WHAT IS NEEDED: Can you copy out every one of the rows below word for word, changing nothing?

SUPPLIED MATERIAL:

--------------------------------------------------

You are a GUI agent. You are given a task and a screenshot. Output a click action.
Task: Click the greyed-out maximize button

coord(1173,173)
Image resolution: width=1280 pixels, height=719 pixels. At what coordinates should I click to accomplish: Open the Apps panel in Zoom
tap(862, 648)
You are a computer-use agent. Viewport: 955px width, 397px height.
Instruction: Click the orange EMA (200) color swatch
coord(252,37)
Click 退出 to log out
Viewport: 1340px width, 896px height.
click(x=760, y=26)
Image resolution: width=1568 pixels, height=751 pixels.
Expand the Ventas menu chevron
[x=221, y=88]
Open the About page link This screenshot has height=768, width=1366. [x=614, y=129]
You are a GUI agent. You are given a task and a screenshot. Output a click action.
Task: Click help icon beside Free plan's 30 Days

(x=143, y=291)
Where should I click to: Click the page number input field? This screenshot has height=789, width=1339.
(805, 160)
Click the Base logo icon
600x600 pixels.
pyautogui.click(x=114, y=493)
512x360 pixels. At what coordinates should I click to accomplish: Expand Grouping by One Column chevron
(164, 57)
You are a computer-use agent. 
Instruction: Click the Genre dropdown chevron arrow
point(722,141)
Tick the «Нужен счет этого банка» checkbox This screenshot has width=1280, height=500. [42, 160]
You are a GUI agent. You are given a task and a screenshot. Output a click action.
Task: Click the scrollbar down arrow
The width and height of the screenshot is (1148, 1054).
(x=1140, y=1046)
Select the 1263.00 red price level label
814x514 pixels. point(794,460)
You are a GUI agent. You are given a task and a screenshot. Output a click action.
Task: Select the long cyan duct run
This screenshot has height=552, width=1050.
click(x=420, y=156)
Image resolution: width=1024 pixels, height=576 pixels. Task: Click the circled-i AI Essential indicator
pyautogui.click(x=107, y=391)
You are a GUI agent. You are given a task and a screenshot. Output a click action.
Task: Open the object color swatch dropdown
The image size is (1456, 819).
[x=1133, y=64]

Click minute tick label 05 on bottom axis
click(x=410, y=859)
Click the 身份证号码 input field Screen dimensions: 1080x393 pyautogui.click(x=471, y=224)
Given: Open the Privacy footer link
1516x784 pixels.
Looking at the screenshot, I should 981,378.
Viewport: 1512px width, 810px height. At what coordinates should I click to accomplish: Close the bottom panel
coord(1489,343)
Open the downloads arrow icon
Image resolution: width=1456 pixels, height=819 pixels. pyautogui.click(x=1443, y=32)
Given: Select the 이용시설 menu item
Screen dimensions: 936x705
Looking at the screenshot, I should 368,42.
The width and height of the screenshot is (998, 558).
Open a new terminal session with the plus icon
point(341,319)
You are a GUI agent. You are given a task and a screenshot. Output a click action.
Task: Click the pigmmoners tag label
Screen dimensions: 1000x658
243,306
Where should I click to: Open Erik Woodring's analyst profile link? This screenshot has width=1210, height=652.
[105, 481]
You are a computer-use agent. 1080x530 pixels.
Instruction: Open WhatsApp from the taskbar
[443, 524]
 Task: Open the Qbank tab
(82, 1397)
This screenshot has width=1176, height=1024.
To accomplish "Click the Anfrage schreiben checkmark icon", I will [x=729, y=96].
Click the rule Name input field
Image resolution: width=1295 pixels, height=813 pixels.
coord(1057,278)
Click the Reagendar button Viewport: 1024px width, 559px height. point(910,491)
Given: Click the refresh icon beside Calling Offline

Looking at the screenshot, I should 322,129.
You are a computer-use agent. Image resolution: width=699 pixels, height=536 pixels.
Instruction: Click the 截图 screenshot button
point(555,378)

--------------------------------------------------

RESPONSE TO THIS EXERCISE:
You are a GUI agent. You are given a task and a screenshot. Output a click action.
Task: Click the greyed-out maximize button

coord(1173,173)
Image resolution: width=1280 pixels, height=719 pixels. At what coordinates should I click to accomplish: Open the Apps panel in Zoom
tap(862, 648)
You are a computer-use agent. Viewport: 955px width, 397px height.
Instruction: Click the orange EMA (200) color swatch
coord(252,37)
Click 退出 to log out
Viewport: 1340px width, 896px height.
click(x=760, y=26)
Image resolution: width=1568 pixels, height=751 pixels.
Expand the Ventas menu chevron
[x=221, y=88]
Open the About page link This screenshot has height=768, width=1366. [x=614, y=129]
You are a GUI agent. You are given a task and a screenshot. Output a click action.
Task: Click help icon beside Free plan's 30 Days

(x=143, y=291)
Where should I click to: Click the page number input field? This screenshot has height=789, width=1339.
(805, 160)
Click the Base logo icon
600x600 pixels.
pyautogui.click(x=114, y=493)
512x360 pixels. At what coordinates should I click to accomplish: Expand Grouping by One Column chevron
(164, 57)
You are a computer-use agent. 
Instruction: Click the Genre dropdown chevron arrow
point(722,141)
Tick the «Нужен счет этого банка» checkbox This screenshot has width=1280, height=500. [42, 160]
You are a GUI agent. You are given a task and a screenshot. Output a click action.
Task: Click the scrollbar down arrow
The width and height of the screenshot is (1148, 1054).
(x=1140, y=1046)
Select the 1263.00 red price level label
814x514 pixels. point(794,460)
You are a GUI agent. You are given a task and a screenshot. Output a click action.
Task: Select the long cyan duct run
This screenshot has height=552, width=1050.
click(x=420, y=156)
Image resolution: width=1024 pixels, height=576 pixels. Task: Click the circled-i AI Essential indicator
pyautogui.click(x=107, y=391)
You are a GUI agent. You are given a task and a screenshot. Output a click action.
Task: Open the object color swatch dropdown
The image size is (1456, 819).
[x=1133, y=64]

Click minute tick label 05 on bottom axis
click(x=410, y=859)
Click the 身份证号码 input field Screen dimensions: 1080x393 pyautogui.click(x=471, y=224)
Given: Open the Privacy footer link
1516x784 pixels.
Looking at the screenshot, I should 981,378.
Viewport: 1512px width, 810px height. At what coordinates should I click to accomplish: Close the bottom panel
coord(1489,343)
Open the downloads arrow icon
Image resolution: width=1456 pixels, height=819 pixels. pyautogui.click(x=1443, y=32)
Given: Select the 이용시설 menu item
Screen dimensions: 936x705
Looking at the screenshot, I should 368,42.
The width and height of the screenshot is (998, 558).
Open a new terminal session with the plus icon
point(341,319)
You are a GUI agent. You are given a task and a screenshot. Output a click action.
Task: Click the pigmmoners tag label
Screen dimensions: 1000x658
243,306
Where should I click to: Open Erik Woodring's analyst profile link? This screenshot has width=1210, height=652.
[105, 481]
You are a computer-use agent. 1080x530 pixels.
Instruction: Open WhatsApp from the taskbar
[443, 524]
 Task: Open the Qbank tab
(82, 1397)
This screenshot has width=1176, height=1024.
To accomplish "Click the Anfrage schreiben checkmark icon", I will [x=729, y=96].
Click the rule Name input field
Image resolution: width=1295 pixels, height=813 pixels.
coord(1057,278)
Click the Reagendar button Viewport: 1024px width, 559px height. point(910,491)
Given: Click the refresh icon beside Calling Offline

Looking at the screenshot, I should 322,129.
You are a computer-use agent. Image resolution: width=699 pixels, height=536 pixels.
Instruction: Click the 截图 screenshot button
point(555,378)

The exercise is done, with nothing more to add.